Multi-Agent Team Evaluation
Annotate multi-agent systems by team structure, not a flat transcript. Potato adds a clickable agent-interaction graph, cross-agent failure attribution, handoff review, per-agent and per-team scorecards, a tool-contention timeline, and emergent-behavior tagging.
A multi-agent system fails differently than a single agent: the breakdown happens between agents, at a handoff, or in how the team was organized. Evaluating one means attributing outcomes to which agent, which step, and which handoff, not just scoring a flat transcript. Potato adds a set of annotation surfaces built for that: a clickable interaction graph, failure attribution, handoff review, per-agent and per-team scorecards, a tool-contention timeline, and cross-lane emergent-behavior tagging.

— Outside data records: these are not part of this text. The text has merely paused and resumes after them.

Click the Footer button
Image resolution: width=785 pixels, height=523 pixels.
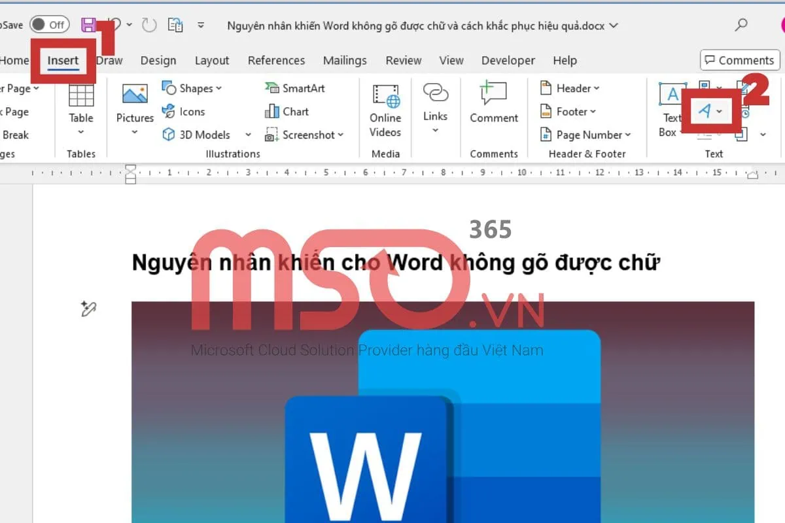coord(568,111)
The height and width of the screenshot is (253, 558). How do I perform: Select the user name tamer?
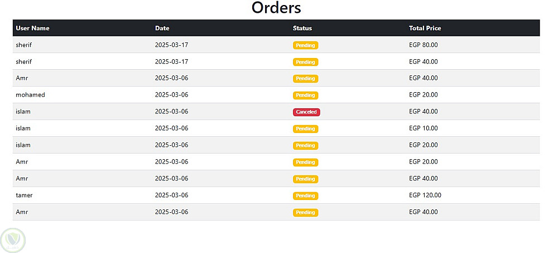pos(25,195)
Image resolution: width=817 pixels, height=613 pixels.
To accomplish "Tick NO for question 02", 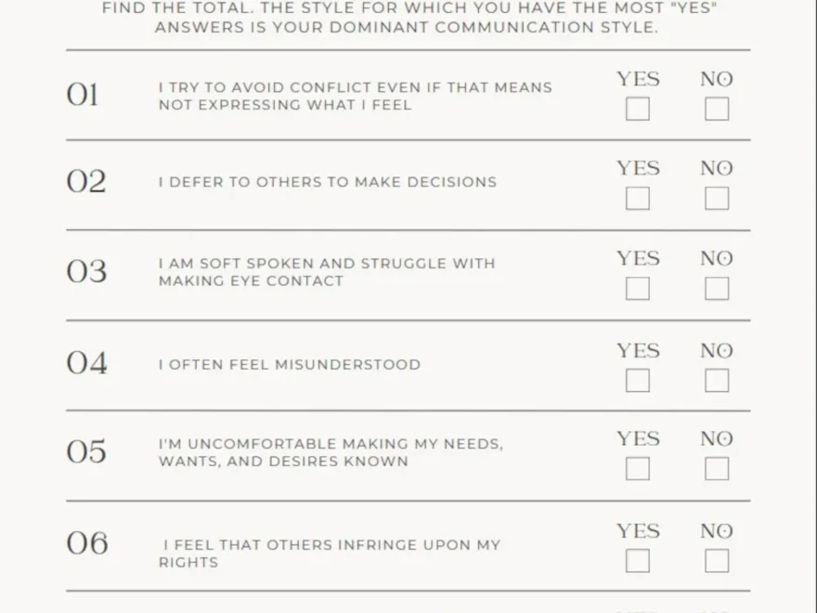I will tap(717, 199).
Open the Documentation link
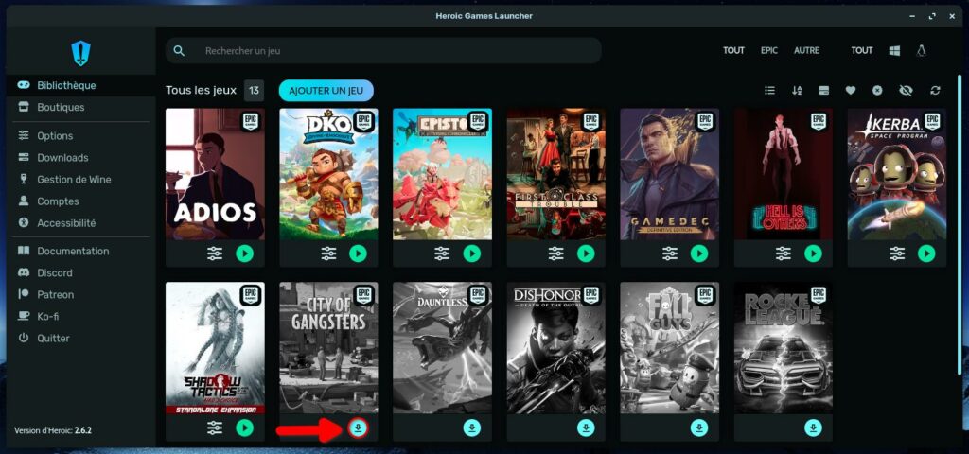 pos(73,252)
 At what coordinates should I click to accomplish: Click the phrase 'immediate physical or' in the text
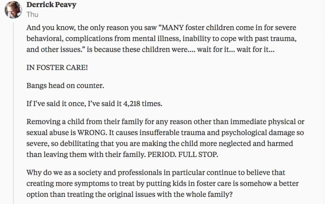point(267,122)
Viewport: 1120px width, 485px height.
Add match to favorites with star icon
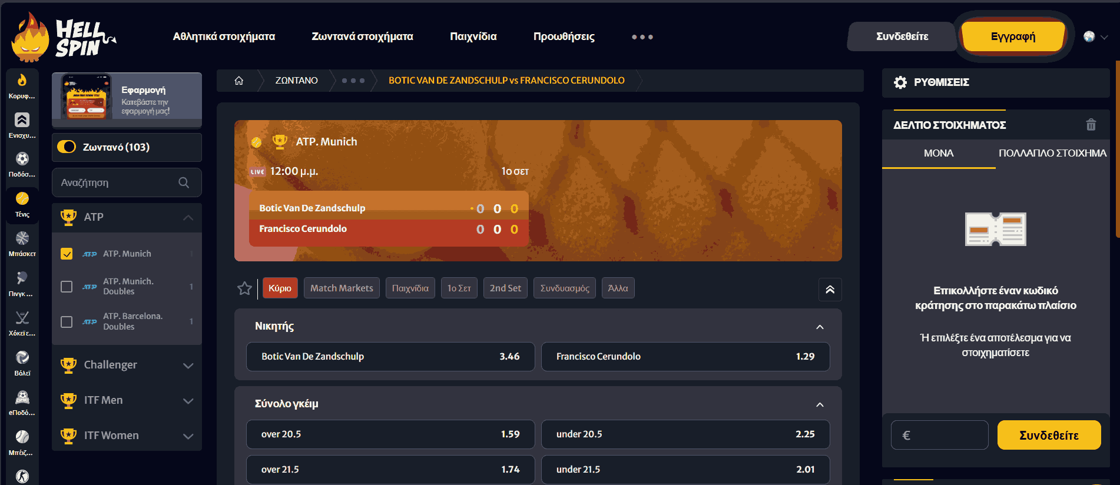pyautogui.click(x=244, y=288)
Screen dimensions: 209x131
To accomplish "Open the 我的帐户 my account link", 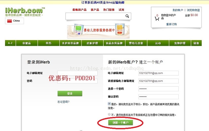I will (x=178, y=10).
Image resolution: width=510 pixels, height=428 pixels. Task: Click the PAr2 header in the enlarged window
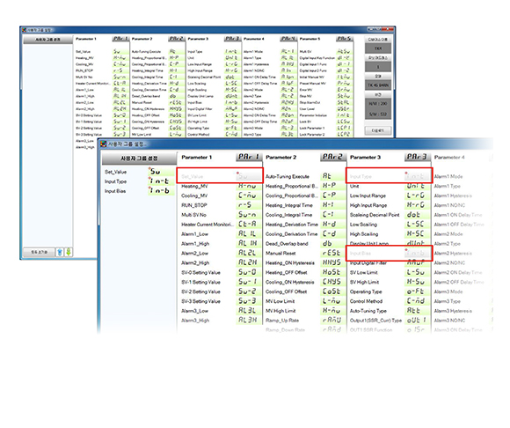(x=332, y=157)
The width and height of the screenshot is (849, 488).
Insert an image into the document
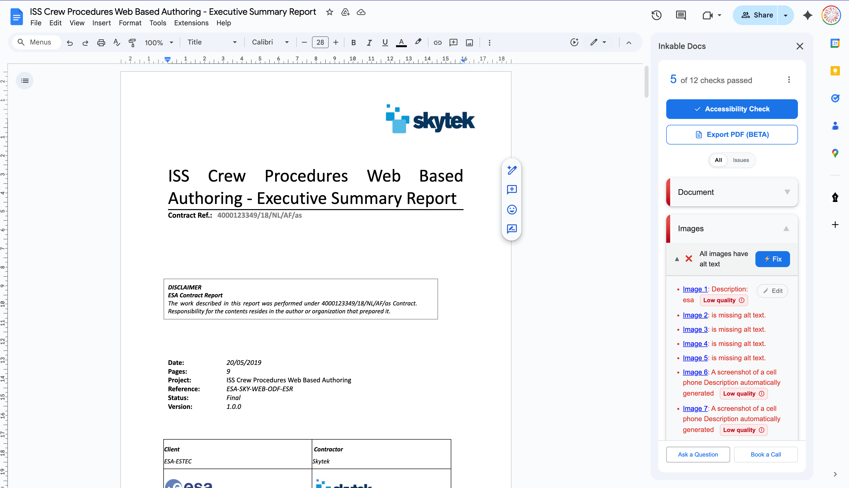coord(469,43)
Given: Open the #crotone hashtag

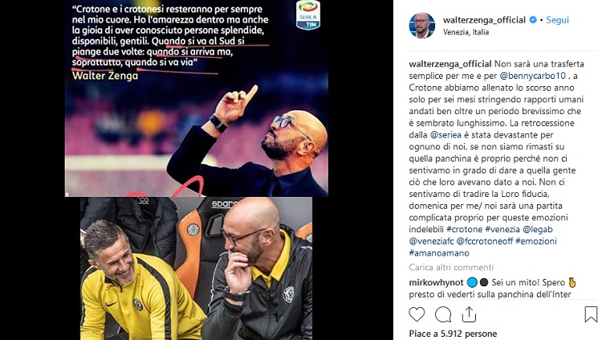Looking at the screenshot, I should coord(464,229).
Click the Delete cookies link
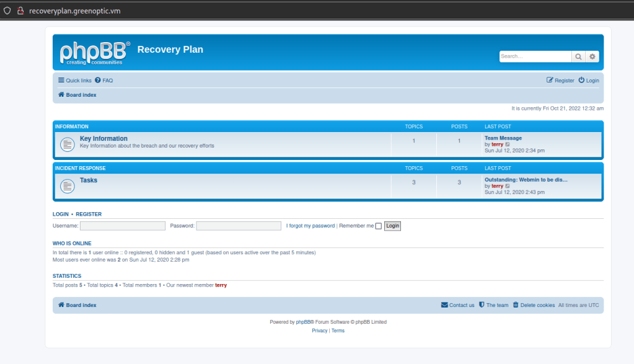The image size is (634, 364). click(x=534, y=305)
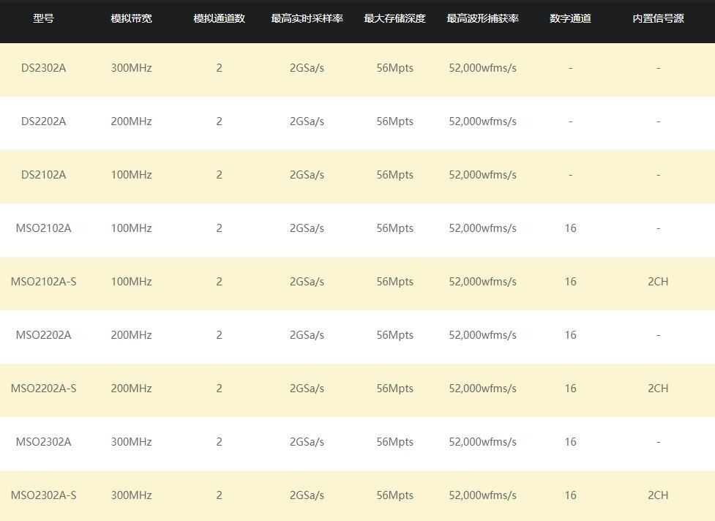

These build on the agent-trace display and the MAST failure taxonomy. Each schema derives its agents, steps, and handoffs from the trace itself at render time, so the annotator chooses from what actually happened in the run.
Interaction graph (agent_interaction_graph)
The whole run renders as a directed graph: nodes are agents, edges are the message and handoff transitions between them (thicker edges mean more frequent), laid out automatically from the trace. The annotator clicks a node to mark the critical path and clicks an edge to cycle it normal → critical → problematic. This is the clearest answer to "how do I see the structure of a multi-agent run," and it is a surface general annotation tools do not offer.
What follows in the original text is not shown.